Activity A: List the seven 2016 trends that Andy Mcindoe names in the gardening trends passage.
Activity B: Write the next paragraph of the gardening trends passage, starting after its final sentence.

|Common Milkweed flowers - covered with insects.|
Plantsman, lecturer, and writer, Andy Mcindoe, lists 2016 trends:
1. Anything to do with bees. Single flowered varieties for bees & butterflies.
2. Wildlife planting.
3. Mixing flowers & vegetables in borders.
4. Replacing annuals with low maintenance perennials.
5. Using seeds more than nursery plants.
6. Less use of chemicals & more organic.
7. Using alternatives to perfect green lawns.
More gardening trends are developing towards protecting the environment.
Hot bright colors will be promoted including rich blues, purples, red, orange and dark green foliage. If you’re into your pastel stage, they may be a bit harder to find.
One “new” trend is using old familiar (grandparents’ era) perennials, shrubs and trees but bred with new colors, hardiness and disease resistance.

Stored data:
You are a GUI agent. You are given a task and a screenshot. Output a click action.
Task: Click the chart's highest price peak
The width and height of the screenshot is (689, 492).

Written answer A:
1. Anything to do with bees, including single-flowered varieties for bees and butterflies
2. Wildlife planting
3. Mixing flowers and vegetables in borders
4. Replacing annuals with low maintenance perennials
5. Using seeds more than nursery plants
6. Less use of chemicals and more organic
7. Using alternatives to perfect green lawns

Written answer B:
Another example of “What’s old is new” is the big resurgence of orange daylilies. Once shunned by the public (and therefore breeders) because it was too similar to the ditch lily, Hemerocallis Orange Tawny. Today, orange daylilies are the hot introductions.
The seed and plant producers are catering to the “foodie ” trend by offering more, better and healthier options for your vegetable gardens.
The “Garden Media Group” predicts on-line devices will become more important to gardeners bringing in younger generations. Education, media and retailers are using web applications to help us experience the great outdoors. If a fruit, vegetable or the beauty in your yard can be tied to the “outdoor lifestyle experience” it will be a better sell – making it a trend.
The G.M.G. appeals to the younger consumers by helping them view the outdoors as something they can control and make their own. They don’t care what it costs (high or low) only if it validates their intellect, taste and lifestyle. What does this mean in trending? It means you can expect to see the growers and marketers offering products that meet these requirements.
It’s already happening and perhaps you didn’t realize what was driving these trends. Examples:
· Growing hops for backyard brewing.
· Vegetables & fruits used for natural dyes.
· LEDs as design features.
· Outdoors as a destination or as another room.
· Plants purchased for function as well as beauty.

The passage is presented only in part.